| ACTION ITEM |
Only one stretch of the data below is wanted: the lines from the one with "Task: Open the opacity 不透明度 dropdown arrow" through the one with "You are a computer-use agent. The height", repeated exactly.

| SUPPLIED DATA |

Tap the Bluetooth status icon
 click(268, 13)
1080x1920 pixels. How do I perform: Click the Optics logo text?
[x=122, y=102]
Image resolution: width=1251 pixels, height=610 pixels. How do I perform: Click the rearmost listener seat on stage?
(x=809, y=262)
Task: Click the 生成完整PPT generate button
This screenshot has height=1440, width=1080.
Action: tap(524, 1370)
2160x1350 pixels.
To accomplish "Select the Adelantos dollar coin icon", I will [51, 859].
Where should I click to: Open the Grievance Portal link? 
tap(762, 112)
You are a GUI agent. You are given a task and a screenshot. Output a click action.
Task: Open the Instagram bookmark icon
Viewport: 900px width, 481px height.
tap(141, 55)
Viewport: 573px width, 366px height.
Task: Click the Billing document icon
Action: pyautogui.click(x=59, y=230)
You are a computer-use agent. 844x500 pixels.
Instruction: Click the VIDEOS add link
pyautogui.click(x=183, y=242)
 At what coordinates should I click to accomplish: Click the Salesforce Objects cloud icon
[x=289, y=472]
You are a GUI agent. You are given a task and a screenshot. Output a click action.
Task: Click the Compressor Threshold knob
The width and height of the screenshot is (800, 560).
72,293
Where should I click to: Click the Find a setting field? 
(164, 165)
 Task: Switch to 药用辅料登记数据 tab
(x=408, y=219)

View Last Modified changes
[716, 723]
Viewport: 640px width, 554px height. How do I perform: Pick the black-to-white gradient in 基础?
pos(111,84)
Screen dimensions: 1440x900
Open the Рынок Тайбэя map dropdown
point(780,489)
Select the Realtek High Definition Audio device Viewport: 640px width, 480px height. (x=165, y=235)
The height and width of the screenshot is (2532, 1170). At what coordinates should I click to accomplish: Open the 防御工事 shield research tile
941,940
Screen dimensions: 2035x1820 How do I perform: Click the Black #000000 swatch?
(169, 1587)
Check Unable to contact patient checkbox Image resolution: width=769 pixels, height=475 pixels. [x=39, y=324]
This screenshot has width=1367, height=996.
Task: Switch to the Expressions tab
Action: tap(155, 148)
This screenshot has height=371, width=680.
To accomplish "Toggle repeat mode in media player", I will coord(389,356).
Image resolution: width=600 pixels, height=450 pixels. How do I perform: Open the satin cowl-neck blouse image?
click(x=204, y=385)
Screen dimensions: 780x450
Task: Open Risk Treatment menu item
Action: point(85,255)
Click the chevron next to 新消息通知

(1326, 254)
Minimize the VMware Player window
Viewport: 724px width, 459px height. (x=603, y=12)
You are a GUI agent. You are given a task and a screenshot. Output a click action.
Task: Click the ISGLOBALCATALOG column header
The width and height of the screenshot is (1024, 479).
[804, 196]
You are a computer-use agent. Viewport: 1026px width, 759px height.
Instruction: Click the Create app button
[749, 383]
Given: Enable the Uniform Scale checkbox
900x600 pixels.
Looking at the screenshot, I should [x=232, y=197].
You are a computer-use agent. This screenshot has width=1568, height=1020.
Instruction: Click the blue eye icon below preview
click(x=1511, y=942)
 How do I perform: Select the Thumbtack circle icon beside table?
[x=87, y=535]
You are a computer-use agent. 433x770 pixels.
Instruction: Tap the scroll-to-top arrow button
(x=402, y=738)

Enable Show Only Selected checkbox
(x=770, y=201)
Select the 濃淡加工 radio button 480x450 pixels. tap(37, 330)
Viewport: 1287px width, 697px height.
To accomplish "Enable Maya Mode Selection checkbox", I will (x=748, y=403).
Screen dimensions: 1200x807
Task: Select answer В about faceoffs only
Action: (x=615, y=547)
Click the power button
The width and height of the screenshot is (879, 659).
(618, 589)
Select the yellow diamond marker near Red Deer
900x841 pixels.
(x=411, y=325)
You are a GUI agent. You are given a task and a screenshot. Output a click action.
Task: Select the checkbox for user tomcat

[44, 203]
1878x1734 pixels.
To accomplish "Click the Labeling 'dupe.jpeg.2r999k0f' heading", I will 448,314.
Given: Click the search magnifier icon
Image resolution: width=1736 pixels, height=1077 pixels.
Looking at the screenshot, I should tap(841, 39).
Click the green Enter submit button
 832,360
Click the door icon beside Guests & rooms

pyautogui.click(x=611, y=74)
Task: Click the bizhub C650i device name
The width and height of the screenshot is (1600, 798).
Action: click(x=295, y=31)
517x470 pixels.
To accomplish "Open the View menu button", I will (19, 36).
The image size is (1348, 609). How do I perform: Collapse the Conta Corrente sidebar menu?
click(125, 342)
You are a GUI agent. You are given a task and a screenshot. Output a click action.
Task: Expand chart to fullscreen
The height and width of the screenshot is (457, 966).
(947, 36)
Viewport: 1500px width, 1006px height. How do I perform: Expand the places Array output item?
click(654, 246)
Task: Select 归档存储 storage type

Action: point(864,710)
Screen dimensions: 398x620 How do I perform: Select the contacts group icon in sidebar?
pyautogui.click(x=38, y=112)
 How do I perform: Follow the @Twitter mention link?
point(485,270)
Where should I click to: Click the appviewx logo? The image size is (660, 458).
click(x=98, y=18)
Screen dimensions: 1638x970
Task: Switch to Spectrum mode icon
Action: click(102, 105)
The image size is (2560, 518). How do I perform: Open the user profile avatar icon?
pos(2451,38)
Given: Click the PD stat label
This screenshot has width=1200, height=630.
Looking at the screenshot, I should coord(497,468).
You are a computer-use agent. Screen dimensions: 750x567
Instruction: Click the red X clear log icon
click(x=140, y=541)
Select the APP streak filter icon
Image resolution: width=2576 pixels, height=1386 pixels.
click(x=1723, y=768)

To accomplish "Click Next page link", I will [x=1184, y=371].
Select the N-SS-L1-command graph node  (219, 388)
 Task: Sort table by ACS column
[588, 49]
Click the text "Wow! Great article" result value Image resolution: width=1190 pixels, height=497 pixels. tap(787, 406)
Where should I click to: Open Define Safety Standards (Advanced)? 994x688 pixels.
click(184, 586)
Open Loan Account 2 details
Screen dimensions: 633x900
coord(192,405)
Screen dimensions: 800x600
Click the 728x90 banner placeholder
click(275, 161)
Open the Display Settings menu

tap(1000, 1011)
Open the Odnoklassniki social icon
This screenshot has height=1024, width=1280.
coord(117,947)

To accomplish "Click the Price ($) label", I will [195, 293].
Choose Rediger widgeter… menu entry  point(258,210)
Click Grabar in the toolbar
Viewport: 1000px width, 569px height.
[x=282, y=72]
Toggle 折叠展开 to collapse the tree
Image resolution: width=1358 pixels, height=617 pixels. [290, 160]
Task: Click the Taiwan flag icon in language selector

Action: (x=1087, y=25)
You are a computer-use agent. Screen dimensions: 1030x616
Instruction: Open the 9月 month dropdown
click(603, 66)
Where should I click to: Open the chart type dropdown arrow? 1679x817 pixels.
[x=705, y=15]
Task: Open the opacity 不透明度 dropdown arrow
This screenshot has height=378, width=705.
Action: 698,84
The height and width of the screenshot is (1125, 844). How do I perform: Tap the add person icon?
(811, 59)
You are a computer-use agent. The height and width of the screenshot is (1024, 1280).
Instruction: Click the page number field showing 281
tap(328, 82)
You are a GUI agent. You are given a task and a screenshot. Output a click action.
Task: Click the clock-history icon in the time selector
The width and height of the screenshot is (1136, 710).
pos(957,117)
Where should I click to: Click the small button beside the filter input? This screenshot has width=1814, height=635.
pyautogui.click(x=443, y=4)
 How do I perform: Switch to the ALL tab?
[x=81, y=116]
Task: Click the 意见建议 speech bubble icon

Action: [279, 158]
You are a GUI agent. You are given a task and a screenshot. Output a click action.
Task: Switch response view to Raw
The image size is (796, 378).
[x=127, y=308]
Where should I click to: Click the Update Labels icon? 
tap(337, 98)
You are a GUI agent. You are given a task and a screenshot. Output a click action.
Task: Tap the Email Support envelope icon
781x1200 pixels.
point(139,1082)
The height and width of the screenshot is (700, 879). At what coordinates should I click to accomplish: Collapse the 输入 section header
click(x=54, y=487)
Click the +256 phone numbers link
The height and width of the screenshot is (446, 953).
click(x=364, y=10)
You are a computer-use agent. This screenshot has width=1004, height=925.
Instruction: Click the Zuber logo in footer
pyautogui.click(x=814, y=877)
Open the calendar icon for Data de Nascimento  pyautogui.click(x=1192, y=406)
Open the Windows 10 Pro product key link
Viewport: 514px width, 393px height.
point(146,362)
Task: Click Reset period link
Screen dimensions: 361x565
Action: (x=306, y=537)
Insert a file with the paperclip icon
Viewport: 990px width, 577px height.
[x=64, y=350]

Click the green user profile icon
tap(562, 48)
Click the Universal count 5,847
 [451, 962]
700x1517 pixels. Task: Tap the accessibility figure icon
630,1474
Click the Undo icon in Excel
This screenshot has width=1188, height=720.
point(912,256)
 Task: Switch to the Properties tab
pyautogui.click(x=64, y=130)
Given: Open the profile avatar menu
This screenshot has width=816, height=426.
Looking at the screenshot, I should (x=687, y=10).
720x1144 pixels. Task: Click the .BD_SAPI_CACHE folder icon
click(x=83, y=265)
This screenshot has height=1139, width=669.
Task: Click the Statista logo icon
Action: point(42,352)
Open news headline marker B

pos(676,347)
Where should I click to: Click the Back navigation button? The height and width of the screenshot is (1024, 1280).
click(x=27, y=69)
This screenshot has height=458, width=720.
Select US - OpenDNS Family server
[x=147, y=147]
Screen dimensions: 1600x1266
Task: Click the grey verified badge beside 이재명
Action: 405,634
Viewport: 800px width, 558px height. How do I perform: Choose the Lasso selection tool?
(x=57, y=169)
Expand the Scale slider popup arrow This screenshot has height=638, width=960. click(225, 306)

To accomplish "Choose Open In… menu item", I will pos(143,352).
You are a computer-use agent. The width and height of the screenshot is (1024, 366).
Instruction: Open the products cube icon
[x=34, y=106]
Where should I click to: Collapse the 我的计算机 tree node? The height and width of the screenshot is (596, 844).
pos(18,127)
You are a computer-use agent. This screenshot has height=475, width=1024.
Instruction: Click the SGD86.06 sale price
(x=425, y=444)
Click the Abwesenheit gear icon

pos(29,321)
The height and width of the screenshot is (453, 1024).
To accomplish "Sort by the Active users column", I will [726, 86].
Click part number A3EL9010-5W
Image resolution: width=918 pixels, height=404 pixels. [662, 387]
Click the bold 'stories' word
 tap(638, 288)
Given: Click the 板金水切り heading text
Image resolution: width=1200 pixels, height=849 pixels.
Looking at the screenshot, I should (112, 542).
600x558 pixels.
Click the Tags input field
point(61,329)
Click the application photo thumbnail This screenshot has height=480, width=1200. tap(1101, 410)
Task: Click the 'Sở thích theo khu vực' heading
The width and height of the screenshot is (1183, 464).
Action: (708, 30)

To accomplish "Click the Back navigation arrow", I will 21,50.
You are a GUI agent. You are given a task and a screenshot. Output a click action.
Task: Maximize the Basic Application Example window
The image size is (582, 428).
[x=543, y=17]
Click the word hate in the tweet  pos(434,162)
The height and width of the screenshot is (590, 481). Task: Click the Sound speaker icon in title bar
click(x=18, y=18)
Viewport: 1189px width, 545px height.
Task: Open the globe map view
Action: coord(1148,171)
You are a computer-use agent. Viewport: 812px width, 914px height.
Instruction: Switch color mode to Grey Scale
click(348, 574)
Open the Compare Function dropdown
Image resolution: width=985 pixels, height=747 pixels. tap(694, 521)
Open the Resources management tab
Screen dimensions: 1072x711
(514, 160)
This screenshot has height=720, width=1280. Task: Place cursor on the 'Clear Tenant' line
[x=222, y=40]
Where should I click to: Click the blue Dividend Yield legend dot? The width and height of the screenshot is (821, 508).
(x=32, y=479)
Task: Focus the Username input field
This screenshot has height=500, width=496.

| TASK RESULT |
Task: Open the opacity 不透明度 dropdown arrow
This screenshot has height=378, width=705.
Action: 698,84
The height and width of the screenshot is (1125, 844). How do I perform: Tap the add person icon?
(811, 59)
You are a computer-use agent. The height and width of the screenshot is (1024, 1280).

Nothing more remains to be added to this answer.